Bankruptcy proceedings have been initiated against Aviva Life Insurance Co. Ltd India, according to a National Company Law Tribunal (NCLT) order dated November 9, 2019, for non-payment of license fees, car parking, maintenance or service charges and service tax to Mumbai-based Apeejay Trust. Aviva, which took up office space at Apeejay Express in Vashi, Mumbai in June 2008 owes Apeejay Rs. 27,67,203 in the form of dues.
Apeejay which is the operational creditor issued a notice to Aviva in April this year demanding a total sum of Rs. 27,67,203. However, Aviva replied to the notice in May denying any liability and stated that no dues were payable. The denial was further contended by Apeejay which said Aviva had failed to liquidate lease rental dues payable for the premises taken on lease. With no action taken by Aviva in this regard, NCLT admitted a petition initiating a Corporate Insolvency Resolution Process (CIRP).

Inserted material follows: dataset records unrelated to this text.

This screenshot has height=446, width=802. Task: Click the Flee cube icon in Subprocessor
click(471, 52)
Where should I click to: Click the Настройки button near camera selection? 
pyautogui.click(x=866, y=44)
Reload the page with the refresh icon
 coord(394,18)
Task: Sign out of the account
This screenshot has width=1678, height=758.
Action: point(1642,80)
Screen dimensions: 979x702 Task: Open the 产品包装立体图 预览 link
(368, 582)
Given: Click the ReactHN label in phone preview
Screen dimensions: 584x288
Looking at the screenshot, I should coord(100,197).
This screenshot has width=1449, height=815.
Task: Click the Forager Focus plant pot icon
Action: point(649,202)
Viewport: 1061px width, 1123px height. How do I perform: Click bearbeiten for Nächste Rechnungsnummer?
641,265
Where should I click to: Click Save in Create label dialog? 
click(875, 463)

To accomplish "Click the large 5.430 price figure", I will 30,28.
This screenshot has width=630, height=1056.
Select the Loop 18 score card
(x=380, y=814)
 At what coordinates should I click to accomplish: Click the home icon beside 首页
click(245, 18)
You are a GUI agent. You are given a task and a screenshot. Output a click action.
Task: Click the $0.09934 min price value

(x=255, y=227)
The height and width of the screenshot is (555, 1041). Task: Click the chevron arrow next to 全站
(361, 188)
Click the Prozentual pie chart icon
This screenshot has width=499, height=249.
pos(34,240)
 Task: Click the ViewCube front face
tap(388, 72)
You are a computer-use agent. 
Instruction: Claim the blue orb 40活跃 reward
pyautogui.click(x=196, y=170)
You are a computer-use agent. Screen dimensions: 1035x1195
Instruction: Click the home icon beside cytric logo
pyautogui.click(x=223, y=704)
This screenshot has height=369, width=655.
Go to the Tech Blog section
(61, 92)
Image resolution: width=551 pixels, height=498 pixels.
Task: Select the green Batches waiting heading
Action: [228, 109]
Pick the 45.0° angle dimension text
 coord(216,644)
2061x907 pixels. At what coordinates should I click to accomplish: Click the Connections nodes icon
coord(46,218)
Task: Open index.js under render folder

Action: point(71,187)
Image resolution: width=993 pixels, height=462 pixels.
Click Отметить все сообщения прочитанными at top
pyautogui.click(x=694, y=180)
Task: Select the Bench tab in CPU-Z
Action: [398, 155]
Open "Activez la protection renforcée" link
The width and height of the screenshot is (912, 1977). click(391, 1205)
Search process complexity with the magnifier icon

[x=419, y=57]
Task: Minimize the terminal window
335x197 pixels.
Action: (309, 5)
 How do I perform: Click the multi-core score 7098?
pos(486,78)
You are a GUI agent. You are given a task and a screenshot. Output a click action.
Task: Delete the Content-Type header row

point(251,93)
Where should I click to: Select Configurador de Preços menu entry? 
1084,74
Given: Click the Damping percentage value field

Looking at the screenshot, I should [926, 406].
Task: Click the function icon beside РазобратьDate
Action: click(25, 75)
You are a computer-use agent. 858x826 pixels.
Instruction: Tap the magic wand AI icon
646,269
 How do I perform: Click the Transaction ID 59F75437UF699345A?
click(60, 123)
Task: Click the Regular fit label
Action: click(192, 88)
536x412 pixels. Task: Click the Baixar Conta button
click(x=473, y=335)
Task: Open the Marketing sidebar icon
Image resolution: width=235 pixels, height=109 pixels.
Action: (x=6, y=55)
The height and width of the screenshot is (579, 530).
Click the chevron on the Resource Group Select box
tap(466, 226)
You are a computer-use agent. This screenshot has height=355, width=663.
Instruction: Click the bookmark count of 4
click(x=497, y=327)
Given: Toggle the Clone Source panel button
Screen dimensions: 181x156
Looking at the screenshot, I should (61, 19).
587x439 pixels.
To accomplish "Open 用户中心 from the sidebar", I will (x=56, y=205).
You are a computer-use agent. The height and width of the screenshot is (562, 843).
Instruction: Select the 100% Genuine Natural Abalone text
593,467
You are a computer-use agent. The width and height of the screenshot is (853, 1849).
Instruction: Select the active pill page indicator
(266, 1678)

The debtor raised an objection saying it is an insurance company which is a financial service provider and the business of which is regulated by a financial sector regulator. Therefore, it said, according to the provisions of Insolvency and Bankruptcy Code (IBC), the petition should be dismissed. The insurer gave examples of how no such proceedings were initiated against banks in the past on the ground of absolute bar. However, Apeejay’s legal counsel said the absolute bar provision claim was fallacious as it didn’t cover insurers as defined under Section 3(16) of the code.
“In my view, Section 2 read with Section 3 (7) and Section 227 excludes financial services provider from the purview of IBC unless notified by the central government. Aviva has an option to continue with the proceedings and fight this matter,” said Rajesh Narain Gupta, Managing Partner, SNG & Partners, a law firm. Gupta said Aviva has an option to challenge this order before the National Company Law Appellate Tribunal. However, Amit Vyas, founder partner, Vertices Partners, a Mumbai-based boutique law firm said bankruptcy proceedings can be initiated against Aviva despite it being an insurance company because the defaulted dues are with respect to unpaid lease rentals.
The tribunal has upheld Apeejay’s claim, which is the operational creditor, and ordered the appointment of an Insolvency Resolution Professional (IRP). An Apeejay spokesperson said they would not like to comment as the matter is under judicial consideration.
Gupta said the broader question here should be whether the provisions of IBC should be used to solve a civil or contractual dispute as in this case. “There should be a strict criterion for such disputes being entertained under IBC,” he added.
In a media statement, the insurer said, “Aviva India enjoys a robust solvency margin in excess of 300% versus the regulatory requirement of 150%. The issue at hand is a commercial dispute with a vendor and Aviva reserves its rights and remedies in the court of law.” The statement further said that the insurer’s policyholders are fully secure. “If Aviva decides to pay, it’s an operation issue linked to its balance sheet. As such, it will not impact the policyholders,” said Gupta.